TASK INSTRUCTIONS:
Can you resume the text below on mobility loss in older adults and the TRAM postdoctoral program, picking up right after its final sentence?

About
TRAM Postdoctoral Training Program

Mobility loss: A “Giant of Geriatrics”
As the late Professor Benard Isaacs detailed in his classic book, “The Challenge of Geriatric Medicine,” immobility, instability, incontinence and intellectual impairment constitute the foundation of geriatrics that continues to this day. These “giants of geriatrics” are all connected, progressive, and caused by multiple factors and have no simple cure. Since its inception in 1992, significant strides have been made in the measurement of mobility, identifying predictors of mobility loss and conceptual models that help explain loss of the mobility. Despite these advancements, mobility loss continues to lack clinical attention, robust biomedical targets, objectively-measured surveillance systems, and effective treatments.

As a result, mobility difficulty has remained persistently high and stagnant since it was systematically measured in the late 1980’s. Currently, 30% of Americans aged 60-69, 40% of individuals aged 70-79, and 55% of individuals age 80 or older report difficulties with their mobility (e.g. walking and climbing stairs).7 Society costs are also significant. Medicare beneficiaries who report difficulties walking a quarter-mile have $42 billion in additional health care costs and over 2 million more hospitalizations than those without limitations.

Focus on Mobility is Ideal for Basic, Translational and Intervention Research.
Moving freely and easily through space only occurs when the coordinated effort between these systems occurs efficiently alongside environmental demands.

Four major themes idealize the study of “mobility” as a translational discipline:
1) spatiotemporal dynamics of movement are dictated through the metabolic energy and force transfer;
2)mobility is impacted by the physical environment an individual’s ability to adapt;
3)mobility control is organized through a neural-mediated feedback and feedforward pattern; 4)musculoskeletal and cardiopulmonary physiology are strongly connected to whole-body mechanics.

These themes speak to the notion that mobility loss truly requires an interdisciplinary approach. Mobility deficits may originate from a systemic process, a universal molecular process, or in specific organ systems that include muscular, skeletal, brain, peripheral nervous, respiratory and circulatory systems. The scientific challenge is that a culmination of these factors are likely to be involved.

TRAM exploits this complexity by defining mechanistic research not only on biological underpinnings (e.g. autophagy, molecular clocks, longevity genes), but also sub-clinical factors (e.g. human brain inter-network interactions) while also considering the influence of disease in a geroscience-like approach. Fortunately for our goal, all species have some form of mobility/locomotion that is quantifiable. It is not surprising that many fundamental discoveries, such as cytochromes in winged insects and skeletal remodeling, were due to understanding an animal’s mobility. Studying mobility provides a “hard” quantifiable outcome for translating new interventions from clinical, psychosocial, physiological and/or pre-clinical origins.

STORED DATA:

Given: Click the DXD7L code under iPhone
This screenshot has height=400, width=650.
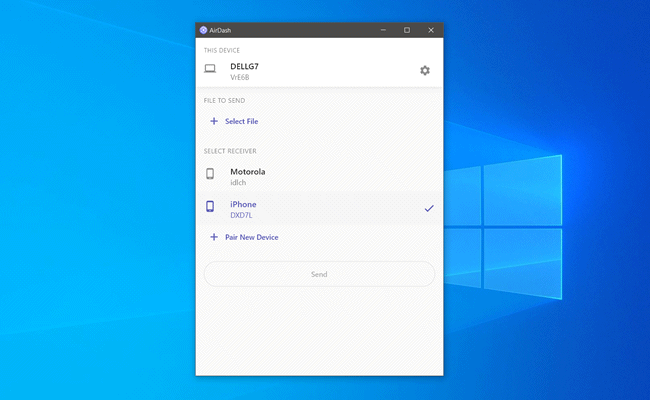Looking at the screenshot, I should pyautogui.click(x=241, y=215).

...

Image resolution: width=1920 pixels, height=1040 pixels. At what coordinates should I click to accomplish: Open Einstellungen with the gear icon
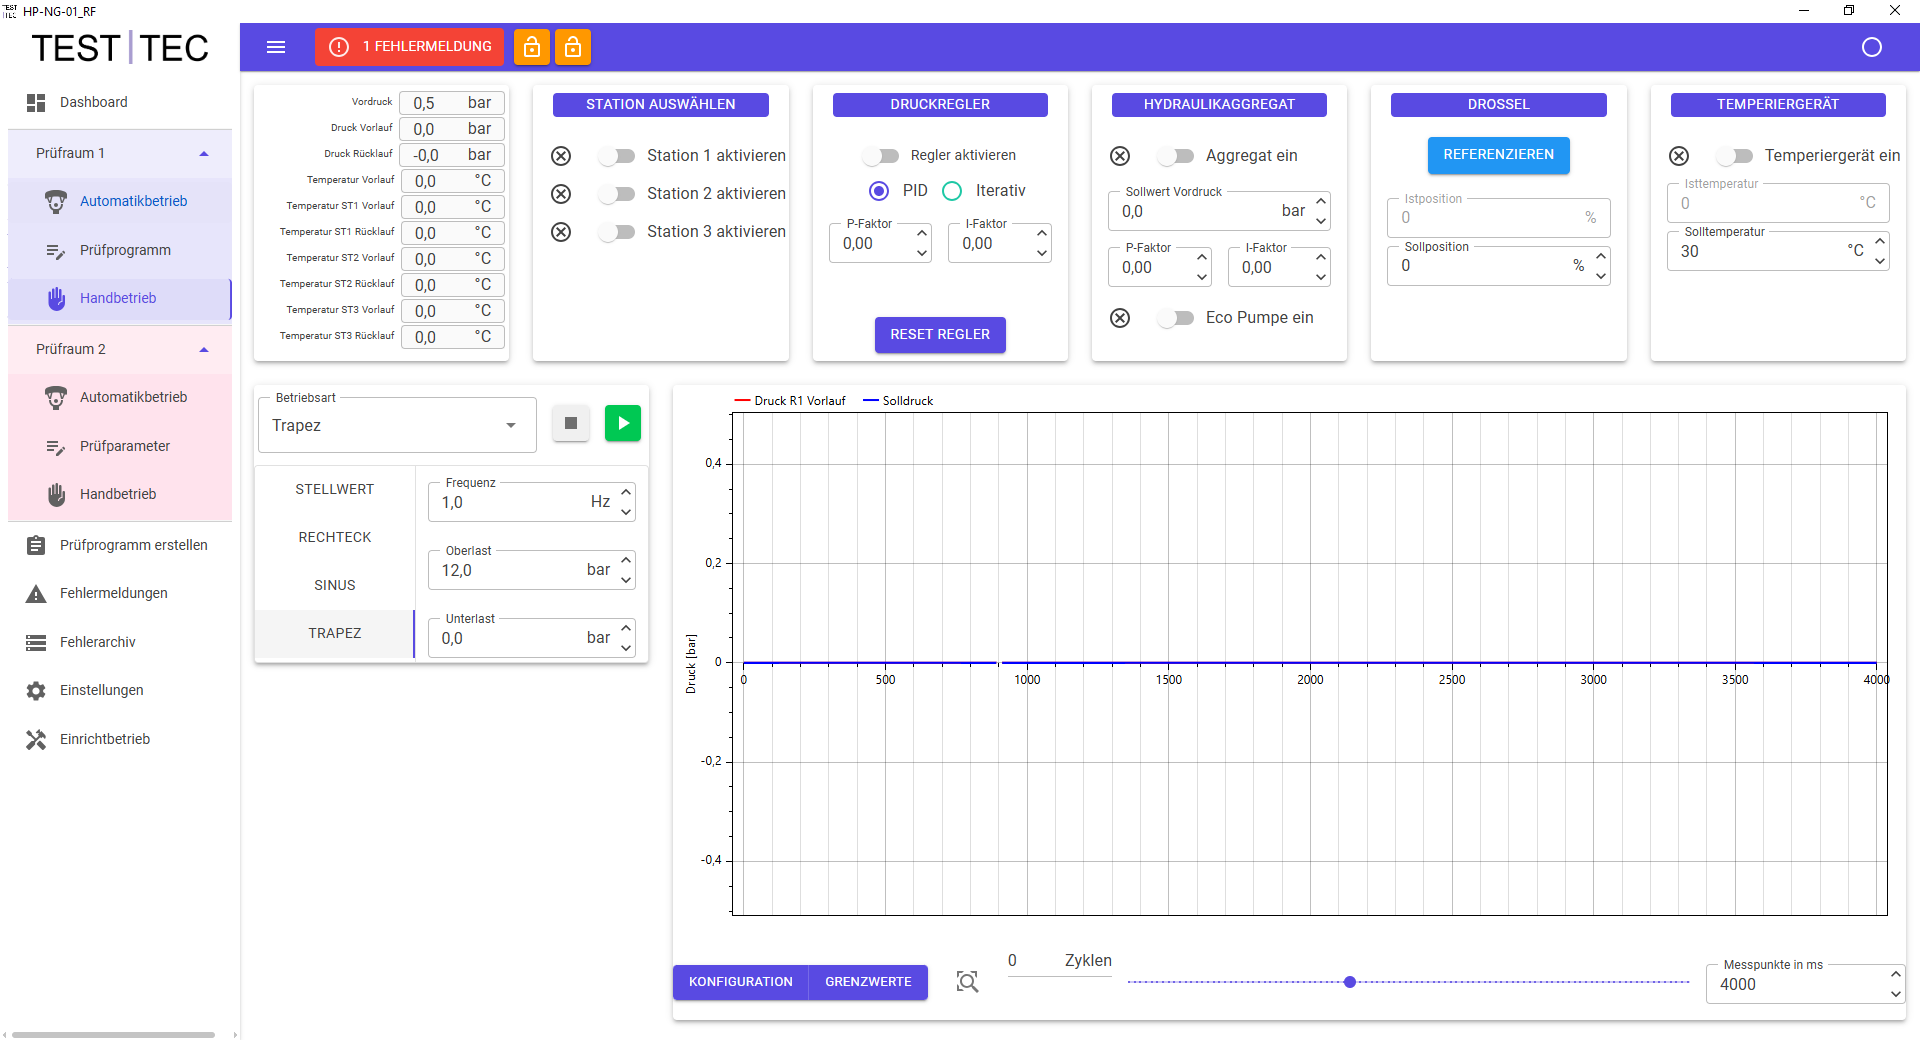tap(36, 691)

RESULT FOR THIS EXERCISE:
Mobility Loss: Reversible, but Limited Interventions.
Our doctrine is that mobility loss is a preventable chronic condition rather than an irreversible consequence of aging and comorbidity. Investigators at the Institute on Aging (IOA) and involved program faculty are at the forefront for testing and discovering the underlying causes and new interventions for preventing and rehabilitating the loss in mobility in clinical and pre-clinical models. As evidence of this ideology, the LIFE trial definitively demonstrated that a structured moderate-intensity physical activity program reduced the risk of major mobility disability in 1635 vulnerable older adults. We continued this endeavor in the ENabling Reduction of low-Grade Inflammation in SEniors (ENRGISE, AG050499) where 289 persons were enrolled with mobility limitations and elevated IL-6 and mobility limitations. Unfortunately, neither fish oil and losartan, alone or in combination, reduced inflammation nor improved walking speed, compared to placebo.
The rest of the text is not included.